Records from a data source:
··········
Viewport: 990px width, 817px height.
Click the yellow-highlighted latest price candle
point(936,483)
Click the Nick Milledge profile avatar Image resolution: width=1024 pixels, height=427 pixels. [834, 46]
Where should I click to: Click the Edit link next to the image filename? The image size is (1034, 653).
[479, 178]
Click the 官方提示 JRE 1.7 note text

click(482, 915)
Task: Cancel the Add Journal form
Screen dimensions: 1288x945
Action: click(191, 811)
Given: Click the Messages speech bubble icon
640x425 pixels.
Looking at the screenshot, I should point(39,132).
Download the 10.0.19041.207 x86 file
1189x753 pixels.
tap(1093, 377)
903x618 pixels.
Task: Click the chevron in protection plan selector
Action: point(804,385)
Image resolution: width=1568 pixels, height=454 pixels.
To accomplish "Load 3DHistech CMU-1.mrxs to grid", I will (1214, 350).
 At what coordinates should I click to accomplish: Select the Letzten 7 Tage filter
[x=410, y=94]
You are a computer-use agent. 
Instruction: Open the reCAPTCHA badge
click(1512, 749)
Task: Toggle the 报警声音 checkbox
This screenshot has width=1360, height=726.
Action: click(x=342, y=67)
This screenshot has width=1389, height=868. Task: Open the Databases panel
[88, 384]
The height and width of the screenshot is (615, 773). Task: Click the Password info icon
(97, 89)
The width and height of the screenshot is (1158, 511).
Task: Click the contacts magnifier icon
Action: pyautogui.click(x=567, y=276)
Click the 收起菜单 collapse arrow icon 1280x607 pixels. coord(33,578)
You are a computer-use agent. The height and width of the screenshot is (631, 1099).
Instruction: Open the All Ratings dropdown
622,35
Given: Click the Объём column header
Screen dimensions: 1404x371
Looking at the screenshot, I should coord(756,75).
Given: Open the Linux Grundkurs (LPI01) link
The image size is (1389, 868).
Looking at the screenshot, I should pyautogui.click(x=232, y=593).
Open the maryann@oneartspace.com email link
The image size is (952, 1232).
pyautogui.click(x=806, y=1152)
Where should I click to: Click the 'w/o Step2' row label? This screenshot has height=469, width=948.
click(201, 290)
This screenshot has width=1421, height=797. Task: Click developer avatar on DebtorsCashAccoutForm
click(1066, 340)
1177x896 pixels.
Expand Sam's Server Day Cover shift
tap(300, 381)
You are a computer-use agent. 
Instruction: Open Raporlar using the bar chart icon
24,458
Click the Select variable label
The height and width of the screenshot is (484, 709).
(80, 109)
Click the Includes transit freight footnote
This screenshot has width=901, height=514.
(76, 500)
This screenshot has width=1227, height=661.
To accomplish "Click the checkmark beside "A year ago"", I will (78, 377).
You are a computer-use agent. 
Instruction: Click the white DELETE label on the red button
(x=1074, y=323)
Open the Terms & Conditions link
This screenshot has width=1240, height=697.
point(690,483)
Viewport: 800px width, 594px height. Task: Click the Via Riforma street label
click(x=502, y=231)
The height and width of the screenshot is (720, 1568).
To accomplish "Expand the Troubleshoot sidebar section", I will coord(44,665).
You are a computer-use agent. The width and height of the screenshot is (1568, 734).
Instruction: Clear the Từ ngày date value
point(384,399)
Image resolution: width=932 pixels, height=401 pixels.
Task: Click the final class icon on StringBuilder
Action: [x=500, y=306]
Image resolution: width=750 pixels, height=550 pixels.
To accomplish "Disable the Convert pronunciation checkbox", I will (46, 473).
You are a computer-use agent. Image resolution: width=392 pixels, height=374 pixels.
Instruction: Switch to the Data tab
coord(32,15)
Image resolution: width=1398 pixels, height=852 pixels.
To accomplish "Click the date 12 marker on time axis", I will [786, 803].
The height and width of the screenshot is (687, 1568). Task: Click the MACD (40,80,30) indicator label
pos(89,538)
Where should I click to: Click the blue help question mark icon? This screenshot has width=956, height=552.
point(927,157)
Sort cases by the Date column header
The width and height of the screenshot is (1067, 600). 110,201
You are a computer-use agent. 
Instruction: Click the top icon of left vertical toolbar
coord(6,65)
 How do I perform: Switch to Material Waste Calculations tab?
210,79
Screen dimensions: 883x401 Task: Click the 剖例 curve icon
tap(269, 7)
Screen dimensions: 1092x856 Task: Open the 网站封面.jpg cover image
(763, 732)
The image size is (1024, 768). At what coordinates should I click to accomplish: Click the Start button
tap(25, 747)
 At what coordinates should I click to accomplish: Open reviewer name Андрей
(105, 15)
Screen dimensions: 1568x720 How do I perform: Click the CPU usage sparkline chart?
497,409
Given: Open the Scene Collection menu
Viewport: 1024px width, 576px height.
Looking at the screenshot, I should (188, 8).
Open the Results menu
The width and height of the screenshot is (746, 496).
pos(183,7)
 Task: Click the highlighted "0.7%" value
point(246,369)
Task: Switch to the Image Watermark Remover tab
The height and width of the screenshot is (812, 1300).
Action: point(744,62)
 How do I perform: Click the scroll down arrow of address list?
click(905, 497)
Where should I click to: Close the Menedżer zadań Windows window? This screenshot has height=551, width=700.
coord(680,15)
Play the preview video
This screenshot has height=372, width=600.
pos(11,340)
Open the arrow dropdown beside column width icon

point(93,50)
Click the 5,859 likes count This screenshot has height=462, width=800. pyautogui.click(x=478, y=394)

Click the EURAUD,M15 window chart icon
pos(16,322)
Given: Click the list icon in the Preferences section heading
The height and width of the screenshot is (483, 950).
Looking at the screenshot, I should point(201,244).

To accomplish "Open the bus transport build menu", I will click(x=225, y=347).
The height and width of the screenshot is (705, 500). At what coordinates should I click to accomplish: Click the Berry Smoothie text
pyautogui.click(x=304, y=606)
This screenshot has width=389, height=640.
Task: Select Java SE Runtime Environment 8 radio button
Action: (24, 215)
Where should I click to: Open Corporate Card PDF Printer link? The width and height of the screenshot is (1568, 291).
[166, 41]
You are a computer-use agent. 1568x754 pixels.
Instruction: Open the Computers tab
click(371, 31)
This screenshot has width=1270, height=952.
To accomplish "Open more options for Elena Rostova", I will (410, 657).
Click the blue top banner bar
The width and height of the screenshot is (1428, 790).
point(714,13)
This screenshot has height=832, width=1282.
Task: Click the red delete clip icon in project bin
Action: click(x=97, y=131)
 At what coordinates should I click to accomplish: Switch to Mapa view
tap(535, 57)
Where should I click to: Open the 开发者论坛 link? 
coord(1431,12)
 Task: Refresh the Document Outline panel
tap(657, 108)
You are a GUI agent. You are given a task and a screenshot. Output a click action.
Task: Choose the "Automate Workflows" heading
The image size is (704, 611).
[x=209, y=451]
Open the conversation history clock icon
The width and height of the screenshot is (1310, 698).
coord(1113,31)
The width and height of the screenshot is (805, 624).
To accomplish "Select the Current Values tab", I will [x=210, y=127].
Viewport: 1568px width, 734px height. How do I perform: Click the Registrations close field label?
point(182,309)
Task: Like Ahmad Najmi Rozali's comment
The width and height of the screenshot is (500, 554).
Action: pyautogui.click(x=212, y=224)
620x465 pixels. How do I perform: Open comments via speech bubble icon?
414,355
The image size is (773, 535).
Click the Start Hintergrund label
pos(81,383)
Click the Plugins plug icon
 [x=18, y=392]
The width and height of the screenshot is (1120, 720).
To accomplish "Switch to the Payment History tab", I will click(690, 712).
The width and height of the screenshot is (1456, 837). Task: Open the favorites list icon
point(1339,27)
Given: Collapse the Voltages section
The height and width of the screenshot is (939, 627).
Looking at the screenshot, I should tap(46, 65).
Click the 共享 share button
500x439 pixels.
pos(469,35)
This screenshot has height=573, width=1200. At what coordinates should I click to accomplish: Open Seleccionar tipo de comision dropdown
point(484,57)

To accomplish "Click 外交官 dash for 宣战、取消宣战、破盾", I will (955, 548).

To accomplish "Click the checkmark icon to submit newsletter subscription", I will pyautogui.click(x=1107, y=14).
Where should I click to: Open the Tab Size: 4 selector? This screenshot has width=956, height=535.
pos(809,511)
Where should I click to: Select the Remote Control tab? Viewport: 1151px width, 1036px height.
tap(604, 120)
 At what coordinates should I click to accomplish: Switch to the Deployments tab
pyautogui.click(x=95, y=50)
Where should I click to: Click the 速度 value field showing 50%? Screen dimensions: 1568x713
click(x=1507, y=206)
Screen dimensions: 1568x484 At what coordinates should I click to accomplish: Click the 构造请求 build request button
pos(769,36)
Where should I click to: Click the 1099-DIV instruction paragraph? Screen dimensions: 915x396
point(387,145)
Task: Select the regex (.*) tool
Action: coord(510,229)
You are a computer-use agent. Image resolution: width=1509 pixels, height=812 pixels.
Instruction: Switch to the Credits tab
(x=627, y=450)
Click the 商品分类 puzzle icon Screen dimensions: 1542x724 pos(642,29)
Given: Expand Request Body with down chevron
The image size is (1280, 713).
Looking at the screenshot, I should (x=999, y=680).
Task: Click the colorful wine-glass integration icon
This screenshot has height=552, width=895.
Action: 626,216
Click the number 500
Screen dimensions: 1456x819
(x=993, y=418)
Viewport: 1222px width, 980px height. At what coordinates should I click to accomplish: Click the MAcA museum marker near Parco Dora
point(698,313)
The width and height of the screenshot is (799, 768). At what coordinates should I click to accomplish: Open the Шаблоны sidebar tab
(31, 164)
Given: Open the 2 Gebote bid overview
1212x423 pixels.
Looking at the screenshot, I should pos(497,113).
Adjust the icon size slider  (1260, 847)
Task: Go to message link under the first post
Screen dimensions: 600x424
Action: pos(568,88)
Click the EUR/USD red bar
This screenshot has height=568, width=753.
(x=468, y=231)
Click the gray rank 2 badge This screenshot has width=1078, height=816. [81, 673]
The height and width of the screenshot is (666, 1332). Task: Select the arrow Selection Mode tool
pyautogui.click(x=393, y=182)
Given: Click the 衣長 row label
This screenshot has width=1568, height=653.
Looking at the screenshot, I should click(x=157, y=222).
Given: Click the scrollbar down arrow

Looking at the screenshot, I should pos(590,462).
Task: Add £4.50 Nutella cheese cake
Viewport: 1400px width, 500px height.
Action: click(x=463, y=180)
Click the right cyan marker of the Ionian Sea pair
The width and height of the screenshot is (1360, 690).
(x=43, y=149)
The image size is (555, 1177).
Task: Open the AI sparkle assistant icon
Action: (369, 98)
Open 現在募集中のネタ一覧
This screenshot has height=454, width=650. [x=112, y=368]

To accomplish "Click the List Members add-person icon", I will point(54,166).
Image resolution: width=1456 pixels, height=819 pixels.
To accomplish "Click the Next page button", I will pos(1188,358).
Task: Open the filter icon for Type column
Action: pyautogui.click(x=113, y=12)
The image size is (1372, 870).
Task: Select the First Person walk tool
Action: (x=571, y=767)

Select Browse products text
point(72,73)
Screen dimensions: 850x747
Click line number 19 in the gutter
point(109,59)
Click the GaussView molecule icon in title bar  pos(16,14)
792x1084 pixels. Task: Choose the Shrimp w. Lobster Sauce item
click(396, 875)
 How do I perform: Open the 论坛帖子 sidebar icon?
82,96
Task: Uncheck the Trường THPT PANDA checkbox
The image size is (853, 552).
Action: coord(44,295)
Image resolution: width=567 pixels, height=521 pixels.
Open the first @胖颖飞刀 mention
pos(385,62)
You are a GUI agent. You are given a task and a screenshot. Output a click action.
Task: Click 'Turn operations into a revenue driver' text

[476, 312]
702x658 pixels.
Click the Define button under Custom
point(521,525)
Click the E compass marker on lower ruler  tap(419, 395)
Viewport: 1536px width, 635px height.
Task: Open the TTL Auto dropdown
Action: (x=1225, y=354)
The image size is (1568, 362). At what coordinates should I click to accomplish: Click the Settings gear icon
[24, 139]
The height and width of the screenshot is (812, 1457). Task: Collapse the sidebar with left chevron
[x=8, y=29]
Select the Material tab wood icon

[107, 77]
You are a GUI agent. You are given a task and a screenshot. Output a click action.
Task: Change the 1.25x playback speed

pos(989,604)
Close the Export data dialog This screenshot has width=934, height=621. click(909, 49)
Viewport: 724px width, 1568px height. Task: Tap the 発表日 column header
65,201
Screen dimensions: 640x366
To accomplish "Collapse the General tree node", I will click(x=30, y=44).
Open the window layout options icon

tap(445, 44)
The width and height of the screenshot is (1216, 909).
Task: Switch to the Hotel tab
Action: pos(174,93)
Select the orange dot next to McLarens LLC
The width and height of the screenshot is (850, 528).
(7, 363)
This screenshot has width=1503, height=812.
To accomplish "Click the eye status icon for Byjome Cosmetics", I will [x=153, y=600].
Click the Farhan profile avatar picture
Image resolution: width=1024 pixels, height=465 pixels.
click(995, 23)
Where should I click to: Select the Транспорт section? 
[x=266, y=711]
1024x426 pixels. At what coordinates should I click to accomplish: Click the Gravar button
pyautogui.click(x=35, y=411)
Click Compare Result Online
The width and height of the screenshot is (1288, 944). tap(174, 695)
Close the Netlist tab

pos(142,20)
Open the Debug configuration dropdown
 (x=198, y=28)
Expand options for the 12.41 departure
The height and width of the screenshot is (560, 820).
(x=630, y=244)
··········
■ Exercise objective
Read the records above. Show each line that has the string "heading".

■ Answer to this task
Given: Click the list icon in the Preferences section heading
Task: Choose the "Automate Workflows" heading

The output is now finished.